**** Data to examine
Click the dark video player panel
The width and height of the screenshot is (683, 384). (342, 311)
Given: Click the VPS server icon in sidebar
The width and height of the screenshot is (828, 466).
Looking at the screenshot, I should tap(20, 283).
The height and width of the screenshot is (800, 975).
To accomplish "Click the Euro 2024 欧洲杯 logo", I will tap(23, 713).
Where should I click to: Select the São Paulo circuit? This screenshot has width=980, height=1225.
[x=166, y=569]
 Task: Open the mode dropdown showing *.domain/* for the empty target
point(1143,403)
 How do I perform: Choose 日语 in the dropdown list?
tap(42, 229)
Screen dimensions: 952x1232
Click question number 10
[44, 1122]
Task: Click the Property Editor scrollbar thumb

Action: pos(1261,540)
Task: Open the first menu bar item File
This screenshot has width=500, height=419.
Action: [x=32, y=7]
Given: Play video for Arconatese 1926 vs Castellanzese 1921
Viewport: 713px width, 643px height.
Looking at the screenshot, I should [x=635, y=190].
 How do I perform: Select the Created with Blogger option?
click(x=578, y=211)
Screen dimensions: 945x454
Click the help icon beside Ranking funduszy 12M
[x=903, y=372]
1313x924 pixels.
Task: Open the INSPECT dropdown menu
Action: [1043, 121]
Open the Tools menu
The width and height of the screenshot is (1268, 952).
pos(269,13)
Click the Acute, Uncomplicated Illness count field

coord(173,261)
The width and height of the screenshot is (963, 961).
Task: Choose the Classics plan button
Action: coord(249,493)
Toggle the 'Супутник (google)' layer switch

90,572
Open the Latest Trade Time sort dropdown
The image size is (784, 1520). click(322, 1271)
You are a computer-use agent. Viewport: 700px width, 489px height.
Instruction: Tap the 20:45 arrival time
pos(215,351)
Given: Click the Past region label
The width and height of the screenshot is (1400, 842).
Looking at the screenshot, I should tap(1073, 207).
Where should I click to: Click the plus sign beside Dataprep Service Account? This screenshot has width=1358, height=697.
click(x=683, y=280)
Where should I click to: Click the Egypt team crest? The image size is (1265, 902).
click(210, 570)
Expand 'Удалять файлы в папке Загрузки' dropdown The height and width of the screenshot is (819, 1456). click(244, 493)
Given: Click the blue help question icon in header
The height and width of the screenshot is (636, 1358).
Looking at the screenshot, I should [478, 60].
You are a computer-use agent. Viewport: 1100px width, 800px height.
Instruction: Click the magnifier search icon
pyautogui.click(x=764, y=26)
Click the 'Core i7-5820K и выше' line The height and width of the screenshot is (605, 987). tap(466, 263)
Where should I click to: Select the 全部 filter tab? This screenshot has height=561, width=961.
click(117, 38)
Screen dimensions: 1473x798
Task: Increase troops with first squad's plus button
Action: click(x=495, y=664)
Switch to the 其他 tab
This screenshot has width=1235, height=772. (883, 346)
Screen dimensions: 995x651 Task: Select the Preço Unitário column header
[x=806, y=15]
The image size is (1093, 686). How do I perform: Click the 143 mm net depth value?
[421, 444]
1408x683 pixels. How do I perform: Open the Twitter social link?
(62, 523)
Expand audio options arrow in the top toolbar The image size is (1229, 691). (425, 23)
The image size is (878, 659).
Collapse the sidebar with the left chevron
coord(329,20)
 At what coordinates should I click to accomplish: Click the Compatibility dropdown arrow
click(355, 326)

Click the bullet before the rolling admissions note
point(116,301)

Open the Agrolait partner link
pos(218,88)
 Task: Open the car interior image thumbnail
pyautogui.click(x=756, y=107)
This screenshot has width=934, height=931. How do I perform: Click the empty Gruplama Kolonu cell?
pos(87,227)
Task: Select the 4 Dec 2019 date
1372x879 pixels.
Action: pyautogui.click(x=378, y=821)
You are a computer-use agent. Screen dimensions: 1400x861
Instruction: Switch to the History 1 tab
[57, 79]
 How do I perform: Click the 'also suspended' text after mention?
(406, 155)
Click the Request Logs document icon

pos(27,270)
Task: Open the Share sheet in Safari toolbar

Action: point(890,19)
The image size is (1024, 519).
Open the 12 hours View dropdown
********
● **Exercise goal**:
Would you please set down the lines from the one with "Collapse the sidebar with the left chevron" to the end of the data above, exactly and without any other lines?

● **Output below**:
Collapse the sidebar with the left chevron
coord(329,20)
 At what coordinates should I click to accomplish: Click the Compatibility dropdown arrow
click(355, 326)

Click the bullet before the rolling admissions note
point(116,301)

Open the Agrolait partner link
pos(218,88)
 Task: Open the car interior image thumbnail
pyautogui.click(x=756, y=107)
This screenshot has width=934, height=931. How do I perform: Click the empty Gruplama Kolonu cell?
pos(87,227)
Task: Select the 4 Dec 2019 date
1372x879 pixels.
Action: pyautogui.click(x=378, y=821)
You are a computer-use agent. Screen dimensions: 1400x861
Instruction: Switch to the History 1 tab
[57, 79]
 How do I perform: Click the 'also suspended' text after mention?
(406, 155)
Click the Request Logs document icon

pos(27,270)
Task: Open the Share sheet in Safari toolbar

Action: point(890,19)
The image size is (1024, 519).
Open the 12 hours View dropdown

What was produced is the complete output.